I'll always be thankful that Star Wars was my introduction to fandom because it was a fandom that really became galvanized and straddled the middle between affirmative fandom and transformative fandom. Fans radically shifted from heaping glory upon the creator to deluging the creator with critique. (Quite frankly, seeing people dogpile on Jar Jar inoculated me to the idea that anything in fandom could be considered sacrosanct.) As a Star Wars fan in non-Star Wars spheres this actually led to socially awkward situations in fandoms where criticizing the Great Creator is taboo. (Wait, you mean I can't tactfully and haltingly say: "Joss Whedon is clueless in some arenas" because to you he is a brilliant, brilliant man?)

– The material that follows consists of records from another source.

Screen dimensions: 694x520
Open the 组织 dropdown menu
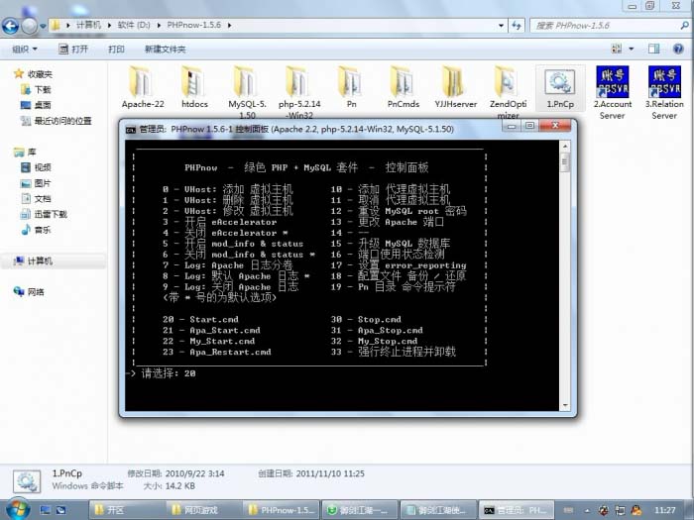(25, 49)
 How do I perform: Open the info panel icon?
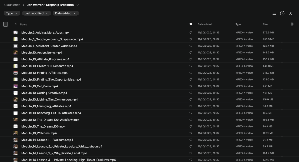282,13
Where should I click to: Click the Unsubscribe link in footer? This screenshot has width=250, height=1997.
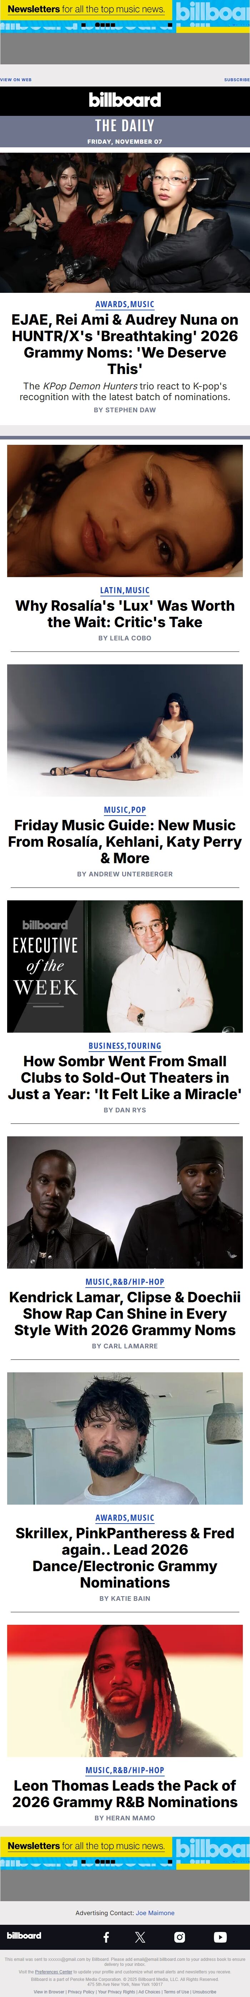204,1991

With all that out of the way, how do I feel about Disney buying Star Wars?
1. I own stock in Disney. I bought Disney stock in 2008 prior to the acquisitions of Marvel and Lucasfilm. My skinny retirement account made money off of both of these acquisitions.
2. Star Wars (and Lucasfilm by extension) was biggest independent fandom franchise in the world. There
areno other big, independent franchises the size of Star Wars. Now there are none. Most other major fandoms are controlled by studio interests. When they are not, they are shifted in that direction one they get too big by economic forces (fandom is a commodity). (Game of Thrones is a good example.) Lucasfilm was one of the only independent, creator-run studios that could even dream to compete with big media conglomerates.

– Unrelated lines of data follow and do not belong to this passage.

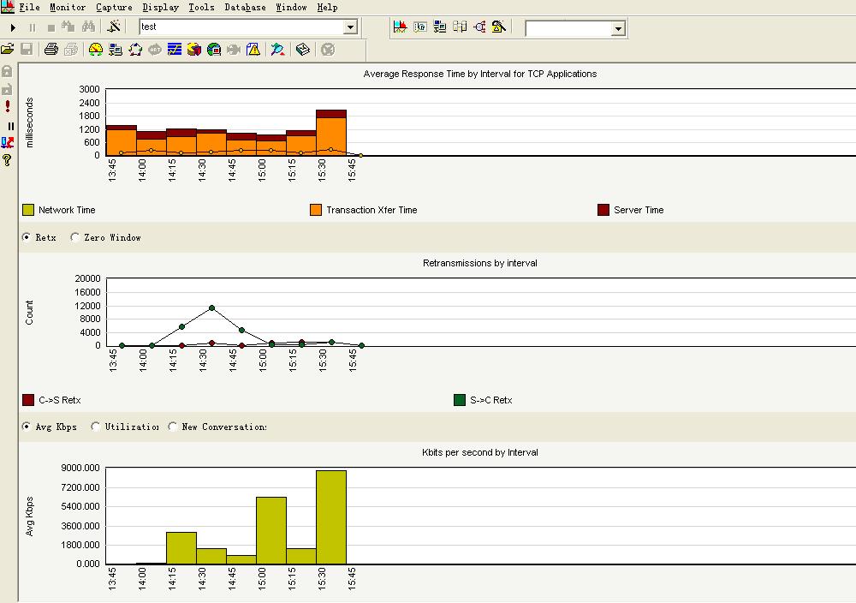856x603 pixels.
Task: Click the red exclamation mark sidebar icon
Action: [x=8, y=106]
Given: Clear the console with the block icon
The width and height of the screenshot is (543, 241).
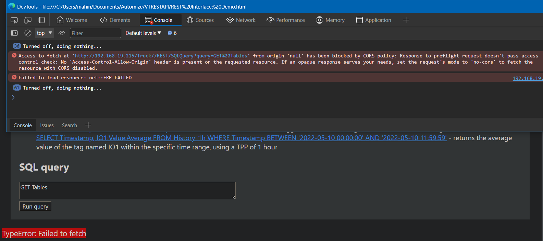Looking at the screenshot, I should tap(28, 33).
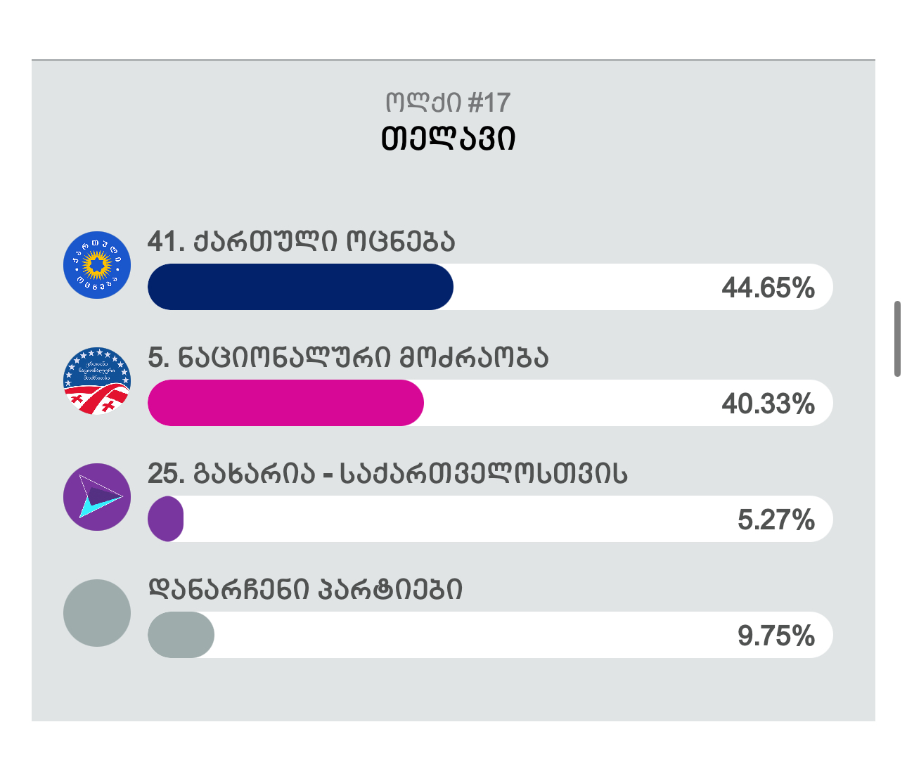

3. Being independent allowed Lucasfilm to test drive different ideas without studio interference. This happened for better or for worse.
4. Star Wars sucks at diversity. Like seriously. In multiple dimensions. Really bad.
5. When George Lucas tried to make a movie with an all black cast, Hollywood turned him down. Thankfully, his independent studio was able to make it himself. But now that structure that allows for this kind of independent creation via Lucasfilm is gone.
6. Disney sucks at diversity at least as much as Star Wars if not worse. Prince of Persia starring Jake Gyllenhaal. Johnny Depp as Tonto. Weird implicit messaging to kids through Disney Princesses and Marvel. Disney is horrible at diversity.
I'm a "transformative" fan now so I guess even if Disney shits all over Star Wars I can still hang onto the parts I like about it, critique all over the parts I dislike, and maintain a head-shaking sense of humor.
Well, unless they whitewash Boba Fett. If you do that I will fucking cut you.